I tried this for a batch of files:
for i in `ls RIF*.fastq.gz | sort`; do zcat $i | echo $((`wc -l`/4)) ; done
Gives me result:
133408
133408
127328
127328
124862
124862
156815
156815
146333
146333
123459
123459
159771
159771
126039
126039
167112
167112
97320
97320
But When I unzip those same files and run grep with the identifier like
for i in `ls *.fastq | sort`; do grep "@M03691" $i |wc -l; done
I get true result as
132637
132637
126435
126435
123616
123616
156347
156347
145592
145592
123059
123059
158654
158654
125626
125626
166377
166377
97159
97159
Which is clearly a mismatch.

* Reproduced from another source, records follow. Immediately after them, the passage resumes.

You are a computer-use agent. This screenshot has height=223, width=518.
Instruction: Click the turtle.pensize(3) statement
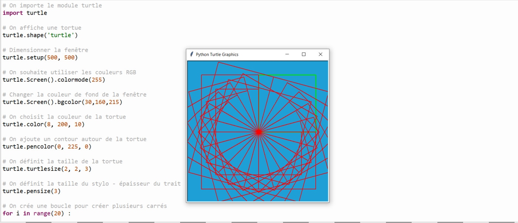31,191
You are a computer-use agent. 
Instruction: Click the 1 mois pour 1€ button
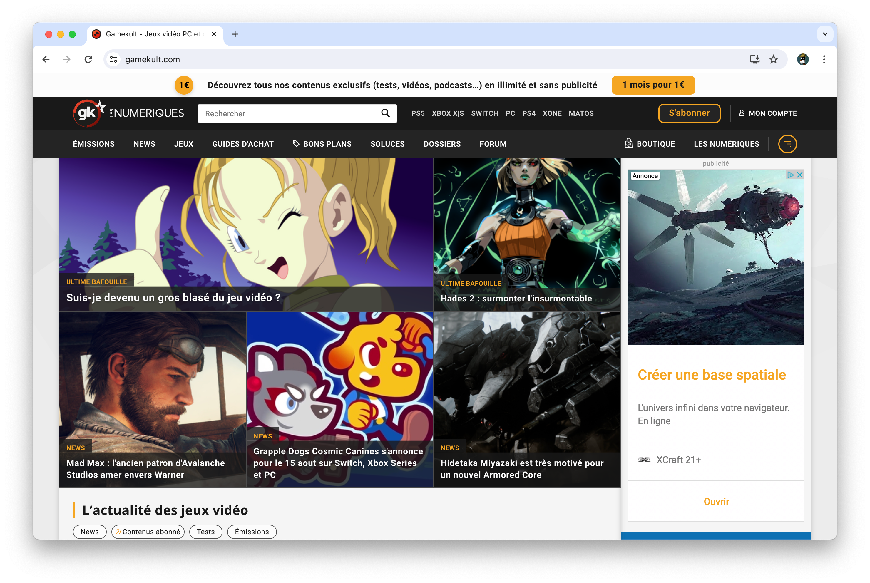coord(653,85)
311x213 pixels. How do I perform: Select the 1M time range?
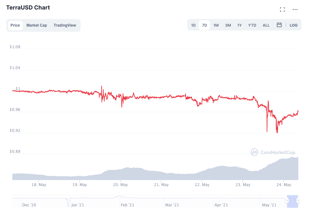coord(216,25)
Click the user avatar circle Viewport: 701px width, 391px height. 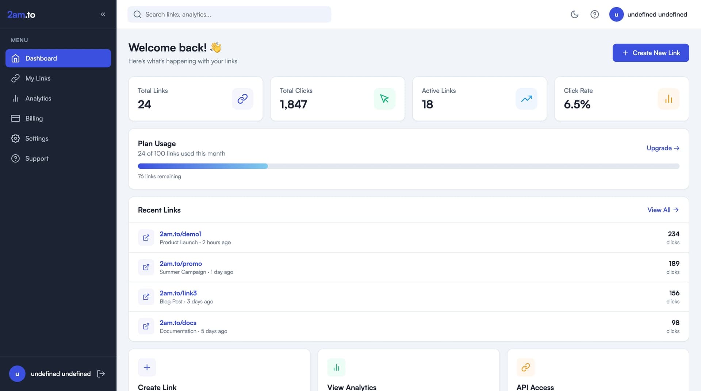[x=616, y=14]

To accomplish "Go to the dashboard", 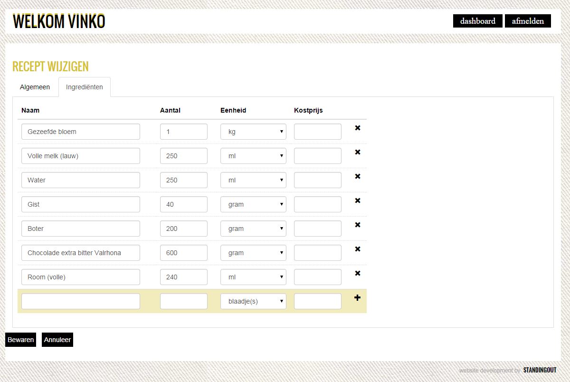I will point(477,21).
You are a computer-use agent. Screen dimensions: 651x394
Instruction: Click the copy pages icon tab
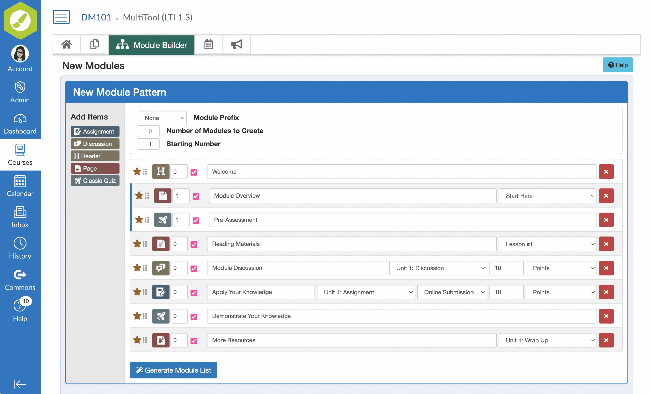tap(94, 44)
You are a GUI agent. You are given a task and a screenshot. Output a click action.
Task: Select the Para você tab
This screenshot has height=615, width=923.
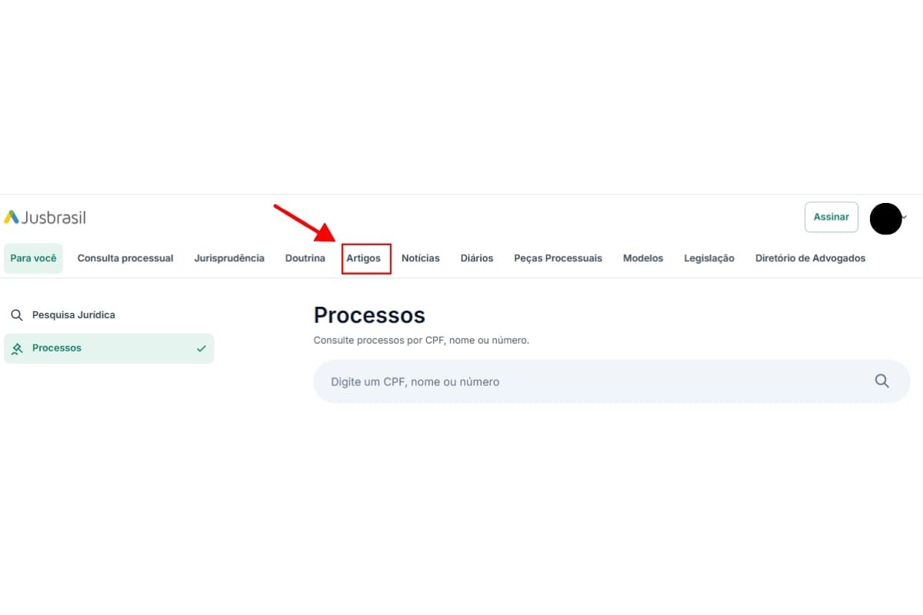[33, 258]
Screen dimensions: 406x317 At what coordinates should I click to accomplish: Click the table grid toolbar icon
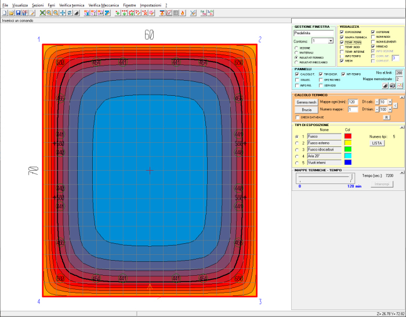click(x=176, y=12)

Can anybody please suggest me what i am missing out in my first try. Thanks, Mitra
If you have
zcat
then you must havezgrep
. Usezgrep -c "^@Sequencer_ID" file.fq.gz
to get your counts.Great works thanks..don't know why zgrep didn't come to my mind.
But still I really wonder why wc -l`/4 didn't work. Definitely all these fastq files have 4 lines.